WHA comes to an end with resolutions to improve universal health care

Members endorse improved access to safe water, sanitation and hygiene services in health facilities around the world

By Vibha Varshney
Published: Tuesday 28 May 2019
Photo: WHO/Facebook

The 72nd World Health Assembly (WHA) has come to end. During the nine-day meeting, being held at Geneva, the member states came to a number of resolutions related to the broad theme of universal health care.  

Among the most important were the resolutions on access to medicines. The WHA adopted a resolution on improving the transparency of markets for medicines, vaccines and other health products in an effort to expand access.

With this, there would more transparency on actual prices paid by governments and other buyers for these products. This would help countries make more informed decisions when purchasing health products and negotiating affordable prices; and improve access to health products for the population. 

“This is a step forward towards price transparency and the World Health Organisation (WHO) has a firm mandate to support member states achieve this as the next step. What is required is transparency in research and development costs,” said KM Gopakumar of Third World Network, a non-profit international research and advocacy organization.

Access to drugs would support other resolutions taken at the meeting to increase patient safety. The group endorsed the establishment of an annual World Patient Safety Day on September 17 in light of the fact that an estimated 134 million adverse events occur annually due to unsafe care in hospitals in low- and middle-income countries.

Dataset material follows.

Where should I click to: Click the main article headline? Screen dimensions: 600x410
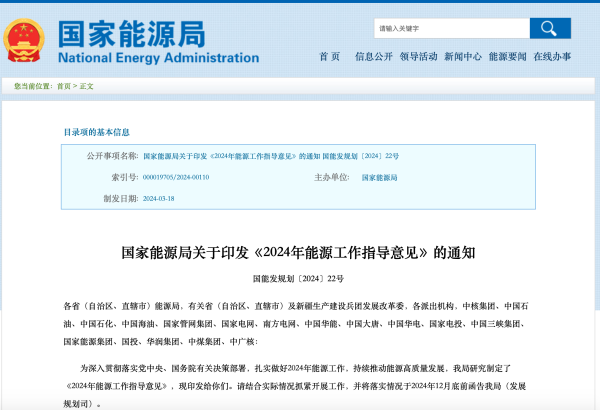(x=298, y=253)
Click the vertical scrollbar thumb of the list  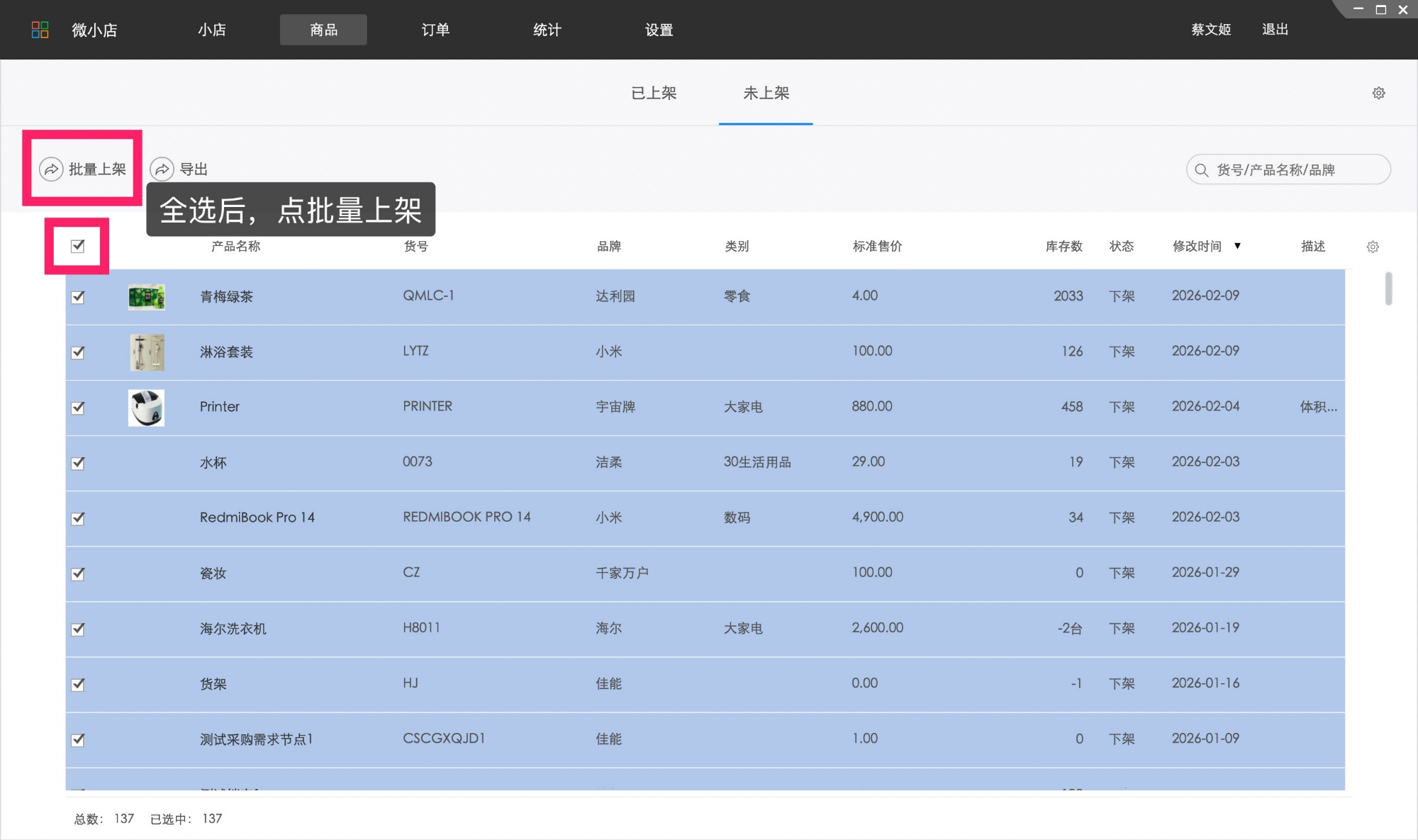click(1388, 289)
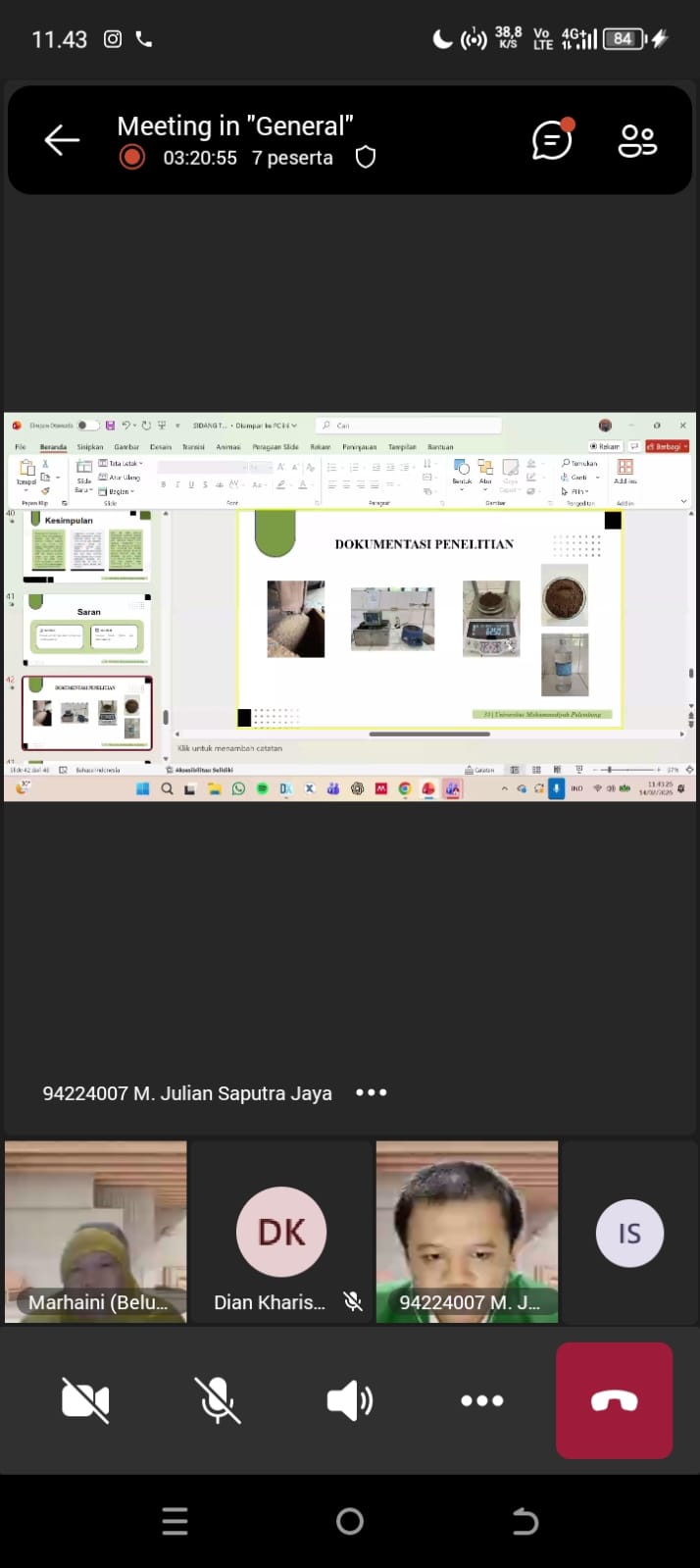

The members also resolved to improve access to safe water, sanitation and hygiene services in health facilities around the world. At present, one in four healthcare facilities do not have basic water services, and one in five has no sanitation services. This puts the life of the patients at risk as they are exposed to infections in the hospital.

The resolution on judicious use of antibiotics also helps protect people from infections. In light of the fears of an influenza pandemic, the delegates requested WHO to work with the Global Influenza Surveillance and Response System and other partners to improve influenza virus sharing, and to prepare a report with member states and stakeholders on influenza virus sharing and public health in the context of legislation and regulatory measures, including those implementing the Nagoya Protocol.

“The resolution on AMR is important but it should have also addressed conflicts of interest and called for stronger pharmaceutical industry regulations. According to a global study, vast majority of pharmaceutical companies still link sales bonuses to increased sale of antibiotics. This increases, often unnecessary, antibiotic use and drives antibiotic resistance,” said Dušan Jasovský, AMR/regulatory pharmacist (access campaign) at Médecins Sans Frontières (MSF).

The member states also agreed on a global strategy on health, environment and climate change which shows how the world needs to respond to environmental health risks and challenges until 2030.

“We must all resolve to translate our work this week into policies and programmes that deliver results,” said WHO Director-General, Tedros Adhanom Ghebreyesus. The next big discussion on universal health coverage is scheduled at the UN General Assembly in New York in September.